[openal] Synchronizing 3D sources

Doug Binks doug at enkisoftware.com
Thu Jan 30 14:01:01 EST 2014


The problem is that even with nanosecond precision, the drift will
equal one sample after a few hundred seconds.

The important objective I (and the other use case I'm aware of) is
trying to achieve is to get per-sample synchronization with two or
more samples being played.
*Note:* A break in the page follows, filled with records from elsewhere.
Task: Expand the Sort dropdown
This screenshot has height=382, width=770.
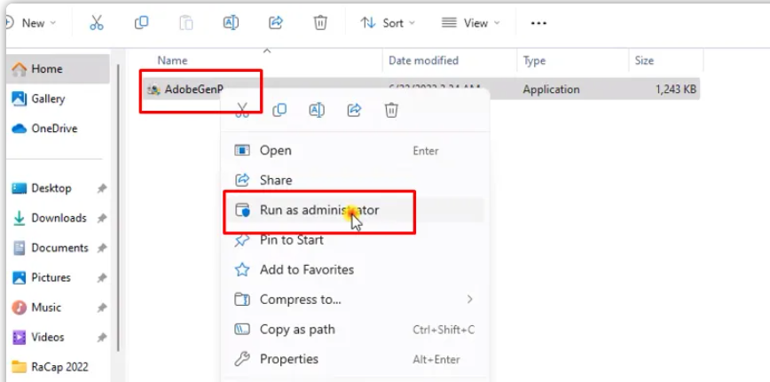Action: (388, 23)
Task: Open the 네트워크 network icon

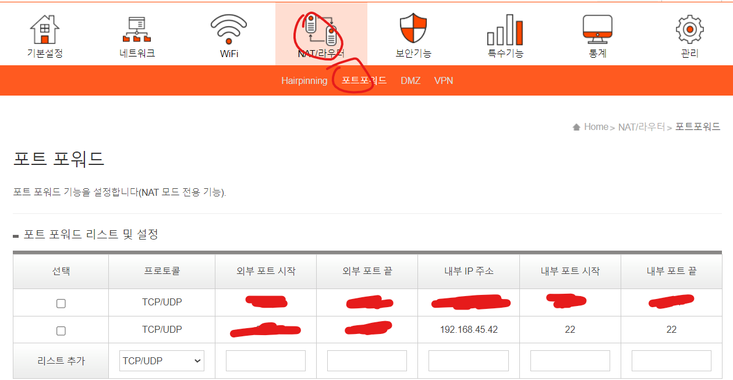Action: (137, 30)
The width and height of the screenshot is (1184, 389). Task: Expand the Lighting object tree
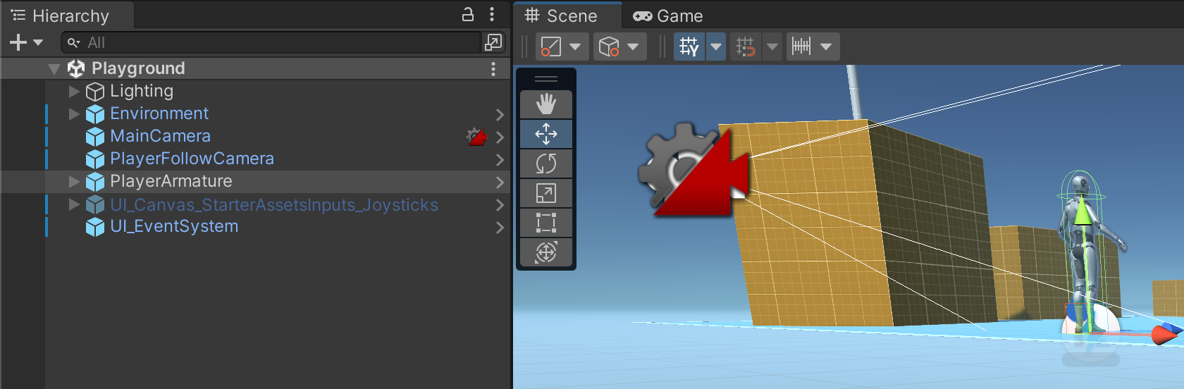tap(74, 91)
We don't care (in this context) about the
absolute timing, so drift of any backend or hardware doesn't matter to
us so long as the mixing is accurate to the sample level.

The offset clock is in nanoseconds with a wrap-around time of 58
years, and the sample clock is in samples, with a far larger
wraparound time.

If we can drop the requirement to cope with frequency changes, other
than resetting the sample clock, then this can be made a lot simpler
since we can stick to output sample units - however the current code
works with the exception of sub-sample accurate mixing which is
required when the sources have a different frequency than the output.

On 30 January 2014 19:39, Chris Robinson <chris.kcat at gmail.com> wrote:
> On 01/30/2014 09:16 AM, Doug Binks wrote:
>>
>> Device time uses samples output plus an offset internally. This way we
>> do not accumulate errors, which quickly add up even with a nanosecond
>> accurate clock. The offset stays at 0 unless a frequency change
>> occurs, at which point the offset is set to the current time and the
>> output sample count reset to 0.
>
>
> Note that with a default update size of 1024 samples, with the default
> playback rate of 44100hz, converting samples to nanoseconds and adding that
> to the clock time (rather than keeping samples and converting to nanoseconds
> on request) will only introduce an error/drift of about -28ns per second.
>
> I'm not sure this is that big of a deal, all considered. I imagine the
> timing drift from the actual audio hardware, and any resampling from the
> underlying device software (e.g. alsa's dmix, pulseaudio, dsound) would be
> far more. Storing it internally as a nanosecond clock also avoids overflow
> problems when you try to convert large sample counts;
> samples*1000000000/44100 would overflow even a 64-bit integer if samples was
> left to accumulate for about 2 days.